Marketing is the New HR: How to Leverage Marketing in Your HR Strategy

HR Insight

Gone are the days when HR was overlooked as an old-fashioned, unexciting department. As the world of work is rapidly shifting into being people-centric, HR is on the way to its glory days.

It is now a popular notion to think of HR as a business line inside a company. They service clients, manage a budget, and control human capital that directly contributes to business performance. Since every business has a certain room for marketing to step in and drive greater growth, HR is not an exception.

HR and marketing – Are they even related?

The answer is yes. Here are the reasons:

Both need to attract customers. Besides service employees to maintain engagement and retainment, another duty of HR is to find new talents, which is in common with marketing.

They have the same grand strategy. For marketing, it is: Building awareness -> Customer acquisition -> Customer relation. In HR’s language, that process translates to: Building employer branding -> Talent acquisition -> Employee management.

They must compete against their peers. Not just sales and marketing, HR must also compete with other companies in the war for talents.

For these reasons, it’s time HR leaders should think about adopting marketing approaches to improve competitiveness in the labor market as well as build a greater relationship with their employees.

How to leverage marketing in your HR strategy

1. Have a target audience

Marketers always seek to understand their audience first before putting up any plan. And HR professionals can do the same.

Have you ever felt helpless in finding the right talent? There are many applications, but none of them seems fit? Maybe you are fishing in the wrong pond. Try drawing a typical candidate persona that is a great match for your company’s goals and culture. What are their age, skillset, pain points, and motivations? Then build an employer brand that targets such audience by delivering messages that touch their interests.

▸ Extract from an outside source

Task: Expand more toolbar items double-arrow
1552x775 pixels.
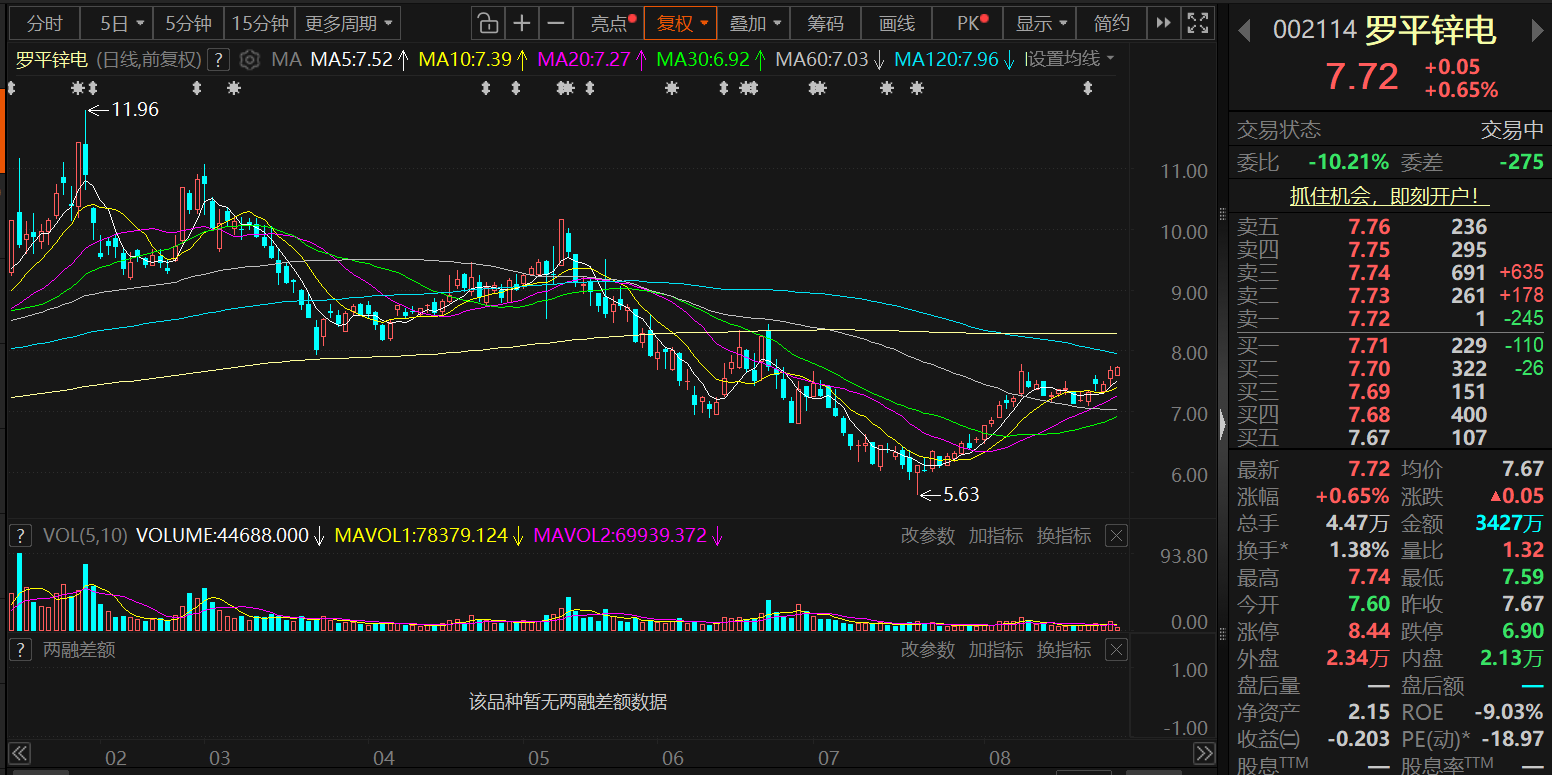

Internal communication requires a deep understanding of the audience, too. There are different groups of people in a company with distinct behaviors and motivations. That’s why HR messages and programs should be crafted intentionally and specifically for each group to maximize efficiency. Why is the engagement rate of an internal communication program low? Possible because it is too general to touch the employees.

2. Keep your brand consistent

Just like marketing, HR services a wide range of people on many platforms. Though each target group has its own touchpoints, the core messages need to stay consistent. Imagine if somebody tells you they are professional but end up wearing shorts and tank top to meetings, would you trust them? This is called “weak brand identity” in marketing.

The same principle applies to HR campaigns. No matter what you do, where you do it, always keep the same identity, voice, and core messages.

3. Plan a customer journey

Before their applications reach your inbox, talents must have gone through the job post somewhere, then decided to send you an email, or apply through your website. Each step is a touchpoint in their customer journey, and how they feel about it plays a crucial role in their satisfaction with your company. As a candidate, do you feel tired filling an endless application form on a website, or have trouble navigating to a matching vacancy? To make each touchpoint more efficient and beneficial to customers is referred to as “enhancing customer experience” in marketing.

HR leaders should consider this aspect in their strategy, too. Think about how to make the application process simpler and easier to manage. Or how to ensure a smooth and satisfying onboarding/offboarding process for employees, etc.

4. Measure the outcomes

Setting up objectives and tracking progress is a must in every department. Numbers always speak the truth. HR professionals can apply data-driven approaches in measuring performance, engagement, and retainment by utilizing HRM software, conducting employee surveys, or even partnering with marketing to obtain related data.

5. The talent war is harsh, compete for it

The competition for the best talents is getting more intense since companies now understand the importance of their employer brand. Where are you on the market? What are your advantages, weaknesses, and how can you compete? These marketing questions sound so familiar in the HR world nowadays.

A final thought

Marketing is the new HR. And interestingly, HR is also the new marketing. As the world is becoming more people-centric, employee is now a potential marketing channel. It’s time for leaders from both functions to sit together and see how collaboration could drive growth and efficiency to the business.